Tra i residui di trebbiatura l’attenzione è stata posta sui tutoli del mais e sulla pula dei cereali. Il crescente interesse verso tali risorse, per finalità energetiche o zootecniche, ha spinto diverse aziende agro-meccaniche alla costruzione di dispositivi applicabili alle mietitrebbiatrici per una raccolta contestuale o successiva alla trebbiatura.
Per quanto riguarda i tutoli del mais è stata valutata una soluzione meccanica ideata da una ditta italiana in grado di operare il recupero dei tutoli contestualmente alla trebbiatura, senza compromettere le prestazioni di raccolta. Per quanto riguarda la pula dei cereali, dopo aver presentato lo stato dell’arte delle soluzioni meccaniche in correlazione alle finalità di recupero, tra le quali la riduzione del carico dei semi delle erbe infestanti, come accade in Australia, si descrive nel dettaglio la sperimentazione condotta in due stagioni successive di raccolta utilizzando una tecnologia sviluppata da una ditta francese in grado di realizzare la raccolta della pula in due modalità, separatamente dalla paglia o insieme ad essa durante l’imballatura.

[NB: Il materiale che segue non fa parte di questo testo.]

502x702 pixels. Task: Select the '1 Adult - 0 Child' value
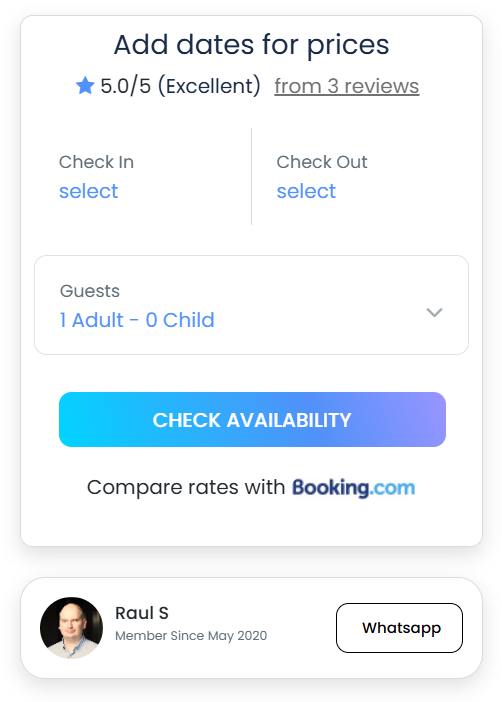click(137, 320)
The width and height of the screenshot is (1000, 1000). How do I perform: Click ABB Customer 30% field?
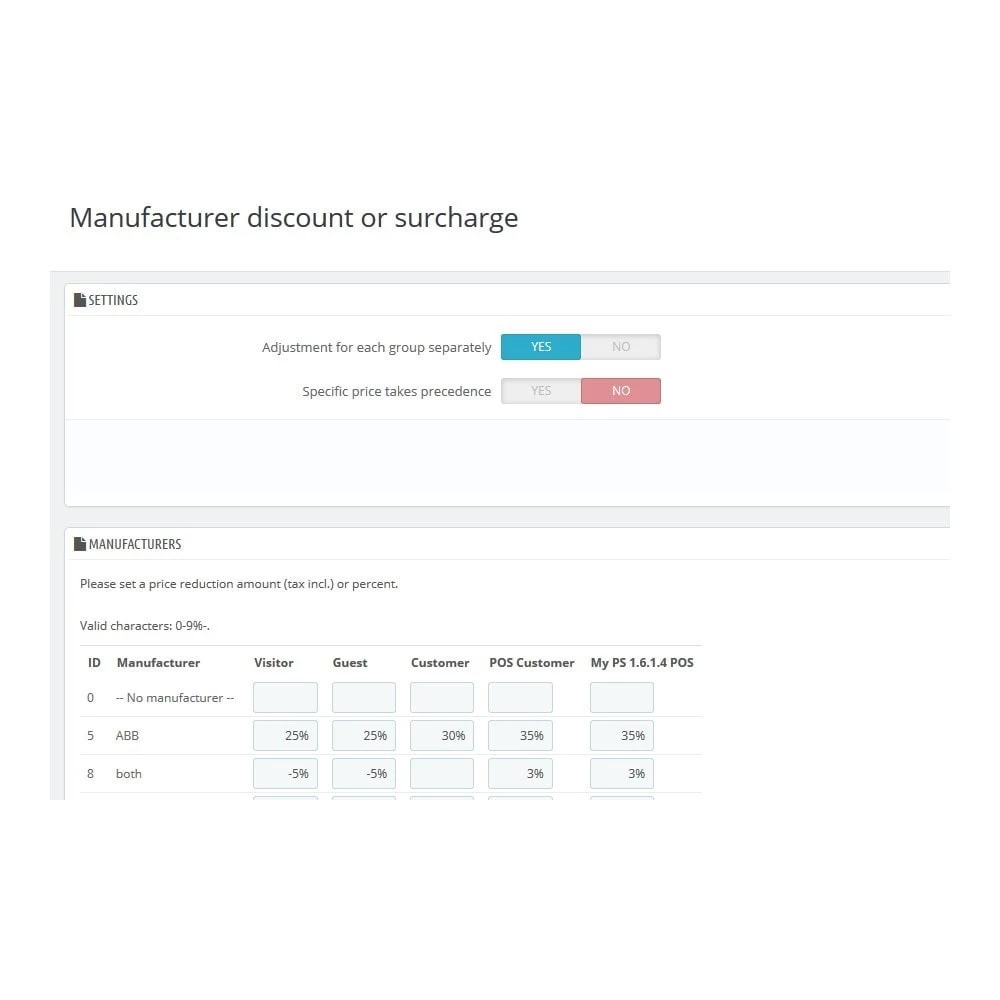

Infine, si descrive una valutazione tecnico-economica finalizzata alla identificazione della distanza limite rispetto al centro di stoccaggio, di convenienza economica nella scelta tra due cantieri alternativi per la raccolta di paglia e stocchi, composti rispettivamente da carro auto-caricante e da imballatrice più forca e pianale e relative trattrici.
The doctoral research was performed into a context characterized by the awareness of the need to adopt circular economy models, based on the re-use of residues and by-products replacing non-renewable fossil resources.
Availability assessment of agricultural residues currently not used introduces the experimental tests performed on mechanized collection systems for selected residues, such as pruning, end-of-cycle stumps and threshing residues.
The aim of the thesis was to evaluate the most innovative mechanical solutions able to overcome the obstacles linked to the collection and logistics. The harvesting and logistics of agricultural residues are the most expensive phases of a supply chain, both for energy and for biorefinery purposes. In fact, these types of biomass are characterized by low density and dispersion in the territory.
The thesis is structured in an introductory part, which describes the activities carried out during the doctorate, and a second part with the publications originated from such activities and submitted in international journals and in conference proceedings attached in the second part.
The first chapter describes the activity and the aims of the doctoral project. The second chapter is dedicated to the analysis of the potential of agricultural residues in Italy with a focus on a new estimation methodology developed for pruning. The two following chapters describe, respectively, the mechanical and logistic solutions aimed at recovering and transporting prunings and threshing residues.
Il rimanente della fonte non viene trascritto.